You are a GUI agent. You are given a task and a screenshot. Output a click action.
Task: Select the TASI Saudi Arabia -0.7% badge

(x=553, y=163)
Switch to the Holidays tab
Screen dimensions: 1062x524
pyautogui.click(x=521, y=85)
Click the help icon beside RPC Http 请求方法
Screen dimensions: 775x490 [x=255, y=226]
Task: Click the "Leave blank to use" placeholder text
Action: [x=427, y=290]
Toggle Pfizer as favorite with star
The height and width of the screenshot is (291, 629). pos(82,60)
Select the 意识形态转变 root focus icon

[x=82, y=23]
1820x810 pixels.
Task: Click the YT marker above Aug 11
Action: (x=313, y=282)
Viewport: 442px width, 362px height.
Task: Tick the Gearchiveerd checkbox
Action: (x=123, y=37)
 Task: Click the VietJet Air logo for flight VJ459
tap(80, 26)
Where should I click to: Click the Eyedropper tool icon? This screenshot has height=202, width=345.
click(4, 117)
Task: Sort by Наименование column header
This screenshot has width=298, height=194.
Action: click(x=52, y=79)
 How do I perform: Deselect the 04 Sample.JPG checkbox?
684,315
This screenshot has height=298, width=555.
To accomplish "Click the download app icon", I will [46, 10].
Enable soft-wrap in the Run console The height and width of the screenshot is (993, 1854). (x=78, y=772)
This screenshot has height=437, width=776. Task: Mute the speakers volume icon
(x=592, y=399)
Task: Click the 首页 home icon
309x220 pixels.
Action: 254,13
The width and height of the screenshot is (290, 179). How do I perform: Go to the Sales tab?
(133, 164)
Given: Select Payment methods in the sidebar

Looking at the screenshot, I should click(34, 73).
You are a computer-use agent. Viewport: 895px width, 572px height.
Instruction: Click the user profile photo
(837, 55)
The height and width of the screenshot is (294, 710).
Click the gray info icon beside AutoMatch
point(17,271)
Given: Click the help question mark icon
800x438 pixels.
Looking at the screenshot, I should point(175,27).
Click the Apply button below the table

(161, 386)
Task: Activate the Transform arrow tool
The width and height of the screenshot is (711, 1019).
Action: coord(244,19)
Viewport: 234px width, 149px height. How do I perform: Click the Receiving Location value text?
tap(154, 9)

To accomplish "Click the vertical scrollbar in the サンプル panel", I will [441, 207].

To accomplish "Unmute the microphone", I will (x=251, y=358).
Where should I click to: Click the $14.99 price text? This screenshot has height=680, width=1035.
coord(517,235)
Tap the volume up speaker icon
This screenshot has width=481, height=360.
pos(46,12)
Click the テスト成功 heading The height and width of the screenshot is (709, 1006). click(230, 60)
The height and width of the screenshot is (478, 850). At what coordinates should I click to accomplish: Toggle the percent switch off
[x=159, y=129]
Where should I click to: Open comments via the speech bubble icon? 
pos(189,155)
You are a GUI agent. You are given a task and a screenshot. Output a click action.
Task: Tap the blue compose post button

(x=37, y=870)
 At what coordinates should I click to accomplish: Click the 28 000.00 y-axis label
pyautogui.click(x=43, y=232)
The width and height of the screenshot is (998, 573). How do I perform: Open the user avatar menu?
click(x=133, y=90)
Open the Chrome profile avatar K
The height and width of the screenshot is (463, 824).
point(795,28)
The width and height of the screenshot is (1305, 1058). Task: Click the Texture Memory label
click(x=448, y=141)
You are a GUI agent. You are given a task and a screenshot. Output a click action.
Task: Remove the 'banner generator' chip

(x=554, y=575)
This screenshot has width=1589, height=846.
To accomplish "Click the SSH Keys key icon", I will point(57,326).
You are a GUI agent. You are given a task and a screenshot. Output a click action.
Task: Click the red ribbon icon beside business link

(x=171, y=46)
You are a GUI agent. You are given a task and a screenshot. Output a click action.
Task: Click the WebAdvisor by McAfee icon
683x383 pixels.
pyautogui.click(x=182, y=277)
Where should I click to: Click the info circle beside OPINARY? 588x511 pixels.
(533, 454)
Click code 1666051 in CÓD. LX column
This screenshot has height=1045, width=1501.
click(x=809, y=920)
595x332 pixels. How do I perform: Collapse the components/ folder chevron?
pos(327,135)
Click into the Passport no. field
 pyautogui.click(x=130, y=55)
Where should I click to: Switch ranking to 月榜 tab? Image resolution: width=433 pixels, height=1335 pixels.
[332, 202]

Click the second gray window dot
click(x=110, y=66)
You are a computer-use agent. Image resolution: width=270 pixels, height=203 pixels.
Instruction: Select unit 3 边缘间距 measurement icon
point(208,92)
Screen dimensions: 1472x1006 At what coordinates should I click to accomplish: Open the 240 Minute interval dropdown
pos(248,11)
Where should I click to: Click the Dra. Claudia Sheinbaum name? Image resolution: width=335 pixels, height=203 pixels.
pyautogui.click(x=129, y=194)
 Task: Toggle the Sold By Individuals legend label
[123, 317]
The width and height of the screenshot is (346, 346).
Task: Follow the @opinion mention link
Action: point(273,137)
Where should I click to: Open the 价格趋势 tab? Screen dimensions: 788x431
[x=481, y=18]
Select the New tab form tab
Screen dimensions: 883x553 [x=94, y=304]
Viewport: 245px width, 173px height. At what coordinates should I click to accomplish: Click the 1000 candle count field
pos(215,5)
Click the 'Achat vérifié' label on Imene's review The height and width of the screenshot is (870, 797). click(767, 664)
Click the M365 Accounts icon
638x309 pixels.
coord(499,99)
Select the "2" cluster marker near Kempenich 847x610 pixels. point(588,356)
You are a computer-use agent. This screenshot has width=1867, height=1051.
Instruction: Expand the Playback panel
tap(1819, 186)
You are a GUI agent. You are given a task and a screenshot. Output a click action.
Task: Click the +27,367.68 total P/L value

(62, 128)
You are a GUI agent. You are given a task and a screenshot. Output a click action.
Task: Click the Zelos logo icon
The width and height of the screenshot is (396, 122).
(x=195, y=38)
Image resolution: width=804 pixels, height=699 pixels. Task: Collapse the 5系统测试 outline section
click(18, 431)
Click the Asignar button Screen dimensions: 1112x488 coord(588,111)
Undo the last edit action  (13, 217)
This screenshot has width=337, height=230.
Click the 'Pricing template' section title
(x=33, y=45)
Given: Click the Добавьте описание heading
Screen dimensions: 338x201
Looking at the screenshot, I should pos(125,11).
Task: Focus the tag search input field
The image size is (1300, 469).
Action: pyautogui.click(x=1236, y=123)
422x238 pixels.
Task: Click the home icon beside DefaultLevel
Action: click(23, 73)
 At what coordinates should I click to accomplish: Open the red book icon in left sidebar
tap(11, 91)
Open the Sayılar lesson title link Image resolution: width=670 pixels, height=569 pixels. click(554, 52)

----

# Goal:
Rewrite the data above, replacing "Eyedropper" with "Color Picker" and leaving everything else unchanged.

# Exercise result:
You are a GUI agent. You are given a task and a screenshot. Output a click action.
Task: Select the TASI Saudi Arabia -0.7% badge

(x=553, y=163)
Switch to the Holidays tab
Screen dimensions: 1062x524
pyautogui.click(x=521, y=85)
Click the help icon beside RPC Http 请求方法
Screen dimensions: 775x490 [x=255, y=226]
Task: Click the "Leave blank to use" placeholder text
Action: [x=427, y=290]
Toggle Pfizer as favorite with star
The height and width of the screenshot is (291, 629). pos(82,60)
Select the 意识形态转变 root focus icon

[x=82, y=23]
1820x810 pixels.
Task: Click the YT marker above Aug 11
Action: (x=313, y=282)
Viewport: 442px width, 362px height.
Task: Tick the Gearchiveerd checkbox
Action: (x=123, y=37)
 Task: Click the VietJet Air logo for flight VJ459
tap(80, 26)
Where should I click to: Click the Color Picker tool icon? This screenshot has height=202, width=345.
click(4, 117)
Task: Sort by Наименование column header
This screenshot has width=298, height=194.
Action: click(x=52, y=79)
 How do I perform: Deselect the 04 Sample.JPG checkbox?
684,315
This screenshot has height=298, width=555.
To accomplish "Click the download app icon", I will [46, 10].
Enable soft-wrap in the Run console The height and width of the screenshot is (993, 1854). (x=78, y=772)
This screenshot has height=437, width=776. Task: Mute the speakers volume icon
(x=592, y=399)
Task: Click the 首页 home icon
309x220 pixels.
Action: 254,13
The width and height of the screenshot is (290, 179). How do I perform: Go to the Sales tab?
(133, 164)
Given: Select Payment methods in the sidebar

Looking at the screenshot, I should click(34, 73).
You are a computer-use agent. Viewport: 895px width, 572px height.
Instruction: Click the user profile photo
(837, 55)
The height and width of the screenshot is (294, 710).
Click the gray info icon beside AutoMatch
point(17,271)
Given: Click the help question mark icon
800x438 pixels.
Looking at the screenshot, I should point(175,27).
Click the Apply button below the table

(161, 386)
Task: Activate the Transform arrow tool
The width and height of the screenshot is (711, 1019).
Action: coord(244,19)
Viewport: 234px width, 149px height. How do I perform: Click the Receiving Location value text?
tap(154, 9)

To accomplish "Click the vertical scrollbar in the サンプル panel", I will [441, 207].

To accomplish "Unmute the microphone", I will (x=251, y=358).
Where should I click to: Click the $14.99 price text? This screenshot has height=680, width=1035.
coord(517,235)
Tap the volume up speaker icon
This screenshot has width=481, height=360.
pos(46,12)
Click the テスト成功 heading The height and width of the screenshot is (709, 1006). click(230, 60)
The height and width of the screenshot is (478, 850). At what coordinates should I click to accomplish: Toggle the percent switch off
[x=159, y=129]
Where should I click to: Open comments via the speech bubble icon? 
pos(189,155)
You are a GUI agent. You are given a task and a screenshot. Output a click action.
Task: Tap the blue compose post button

(x=37, y=870)
 At what coordinates should I click to accomplish: Click the 28 000.00 y-axis label
pyautogui.click(x=43, y=232)
The width and height of the screenshot is (998, 573). How do I perform: Open the user avatar menu?
click(x=133, y=90)
Open the Chrome profile avatar K
The height and width of the screenshot is (463, 824).
point(795,28)
The width and height of the screenshot is (1305, 1058). Task: Click the Texture Memory label
click(x=448, y=141)
You are a GUI agent. You are given a task and a screenshot. Output a click action.
Task: Remove the 'banner generator' chip

(x=554, y=575)
This screenshot has width=1589, height=846.
To accomplish "Click the SSH Keys key icon", I will point(57,326).
You are a GUI agent. You are given a task and a screenshot. Output a click action.
Task: Click the red ribbon icon beside business link

(x=171, y=46)
You are a GUI agent. You are given a task and a screenshot. Output a click action.
Task: Click the WebAdvisor by McAfee icon
683x383 pixels.
pyautogui.click(x=182, y=277)
Where should I click to: Click the info circle beside OPINARY? 588x511 pixels.
(533, 454)
Click code 1666051 in CÓD. LX column
This screenshot has height=1045, width=1501.
click(x=809, y=920)
595x332 pixels. How do I perform: Collapse the components/ folder chevron?
pos(327,135)
Click into the Passport no. field
 pyautogui.click(x=130, y=55)
Where should I click to: Switch ranking to 月榜 tab? Image resolution: width=433 pixels, height=1335 pixels.
[332, 202]

Click the second gray window dot
click(x=110, y=66)
You are a computer-use agent. Image resolution: width=270 pixels, height=203 pixels.
Instruction: Select unit 3 边缘间距 measurement icon
point(208,92)
Screen dimensions: 1472x1006 At what coordinates should I click to accomplish: Open the 240 Minute interval dropdown
pos(248,11)
Where should I click to: Click the Dra. Claudia Sheinbaum name? Image resolution: width=335 pixels, height=203 pixels.
pyautogui.click(x=129, y=194)
 Task: Toggle the Sold By Individuals legend label
[123, 317]
The width and height of the screenshot is (346, 346).
Task: Follow the @opinion mention link
Action: point(273,137)
Where should I click to: Open the 价格趋势 tab? Screen dimensions: 788x431
[x=481, y=18]
Select the New tab form tab
Screen dimensions: 883x553 [x=94, y=304]
Viewport: 245px width, 173px height. At what coordinates should I click to accomplish: Click the 1000 candle count field
pos(215,5)
Click the 'Achat vérifié' label on Imene's review The height and width of the screenshot is (870, 797). click(767, 664)
Click the M365 Accounts icon
638x309 pixels.
coord(499,99)
Select the "2" cluster marker near Kempenich 847x610 pixels. point(588,356)
You are a computer-use agent. This screenshot has width=1867, height=1051.
Instruction: Expand the Playback panel
tap(1819, 186)
You are a GUI agent. You are given a task and a screenshot. Output a click action.
Task: Click the +27,367.68 total P/L value

(62, 128)
You are a GUI agent. You are given a task and a screenshot. Output a click action.
Task: Click the Zelos logo icon
The width and height of the screenshot is (396, 122).
(x=195, y=38)
Image resolution: width=804 pixels, height=699 pixels. Task: Collapse the 5系统测试 outline section
click(18, 431)
Click the Asignar button Screen dimensions: 1112x488 coord(588,111)
Undo the last edit action  (13, 217)
This screenshot has width=337, height=230.
Click the 'Pricing template' section title
(x=33, y=45)
Given: Click the Добавьте описание heading
Screen dimensions: 338x201
Looking at the screenshot, I should pos(125,11).
Task: Focus the tag search input field
The image size is (1300, 469).
Action: pyautogui.click(x=1236, y=123)
422x238 pixels.
Task: Click the home icon beside DefaultLevel
Action: click(23, 73)
 At what coordinates should I click to accomplish: Open the red book icon in left sidebar
tap(11, 91)
Open the Sayılar lesson title link Image resolution: width=670 pixels, height=569 pixels. click(554, 52)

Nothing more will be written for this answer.